When an existing business or CTO organization owns the project, it is often defined as an enhancement to the core business and must become incremental to existing metrics. An incubation structure offers more room, but spinning the project into an independent company introduces new constraints around fundraising, profit and loss, who leaves with the team and how salaries are paid.
Content, community and gaming companies are all too familiar with AI social and all believe something will emerge here, so “everyone raises their hand and says, I’m in.” But the user-acquisition playbooks, advertising ROI frameworks and product-design methods accumulated over the past decade cannot be transplanted directly, and the United States has no validated template to copy.
庄明浩 cited QuestMobile’s first-half report, saying that Catbox and Toki had already declined, with Catbox down by more than half; Momo agreed. He believes some products lacked a reason to sustain retention from the moment their form was defined. The outcome is simply delayed by how patient the big tech company is.

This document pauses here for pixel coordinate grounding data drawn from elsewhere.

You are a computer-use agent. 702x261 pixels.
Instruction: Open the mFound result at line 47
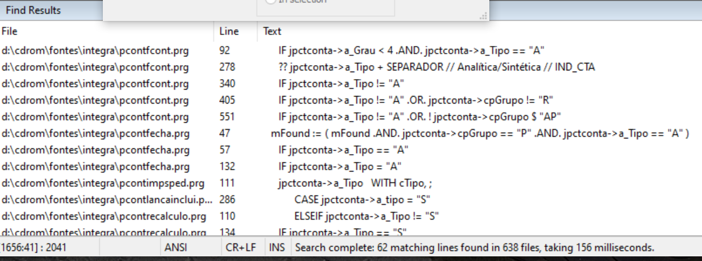click(479, 134)
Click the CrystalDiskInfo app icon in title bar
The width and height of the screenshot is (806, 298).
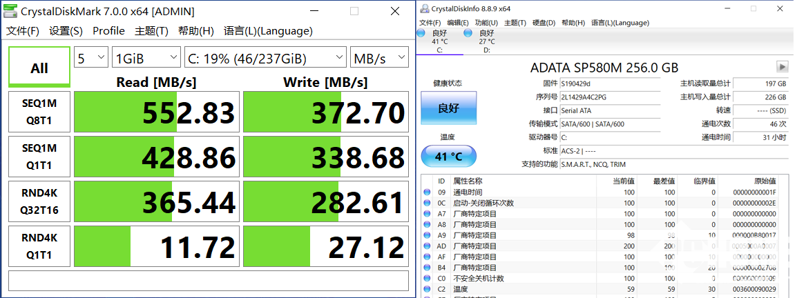[x=423, y=8]
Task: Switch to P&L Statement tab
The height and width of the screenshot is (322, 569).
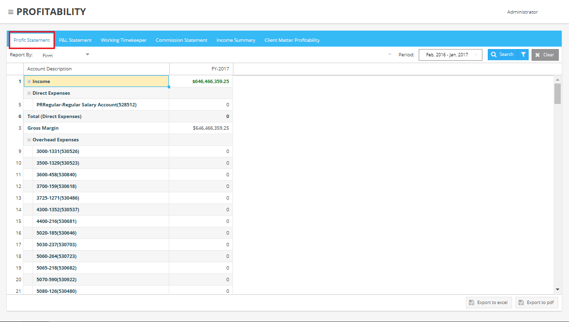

16. If a New Business Cannot Be Measured by the Parent Company’s Metrics, Leaving May Be the Only Way to Preserve Its Direction
陈腿毛 agrees that big-tech North Star metrics are usually extremely clear. Precisely for that reason, KPIs and OKRs force resources to serve existing goals; a large company has no particularly strong obligation to support an innovation project unrelated to its core metrics over the long term.

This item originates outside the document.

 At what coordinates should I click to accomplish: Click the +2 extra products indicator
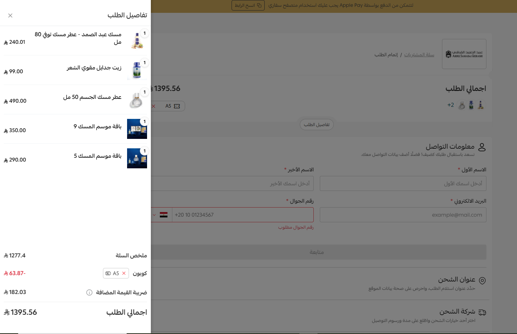tap(451, 105)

His standard is straightforward: if the team has a vague sense that even success could not be measured correctly by the North Star metric of its big-tech employer, “then it should leave.”
庄明浩 is also not worried that big tech will crush startups: “Let big tech do it if it wants, whatever—what can it do by doing it?” Some niche battlefields ultimately offer only a small payoff and poor economics for giants. AI companionship’s breadth, depth and stage-by-stage path remain unclear, and scale cannot eliminate that uncertainty.
17. Memory Assets Magnify the Value of Moving First, but the Next Round of Capital Will Demand Real Milestones
From an investment perspective, Momo distinguishes plot from friendship. Role-playing may end after a finite set of branches, while high-quality friendship can continuously accumulate context, shared memories, relationships and emotion. She therefore believes its space and user LTV “are infinite.”
庄明浩 adds a boundary to “personalization”: every person’s life is genuinely unique, so companionship should be based on their experiences and context. But movies and music often depend on collective consensus, and he is unsure that making all content radically personalized is necessarily better than centralized PGC. AI is not better when every kind of content becomes more personalized.
For companionship, entering early matters. The longer the shared history, the more relationship assets the user retains; eventually, memory, search, past experiences and real-world events could be cross-referenced to generate responses belonging only to that relationship.
The plan described on the show is to open a complete beta to a very small number of precisely targeted users in August, expand somewhat in September while still doing no marketing, and focus hiring on algorithm and Unity engineers. 庄明浩 cites financing benchmarks of roughly $1M–$2M at the angel round and $3M–$5M in an additional round; to raise another roughly $10M, the company would need data, revenue or another clear milestone proving it had crossed a new threshold.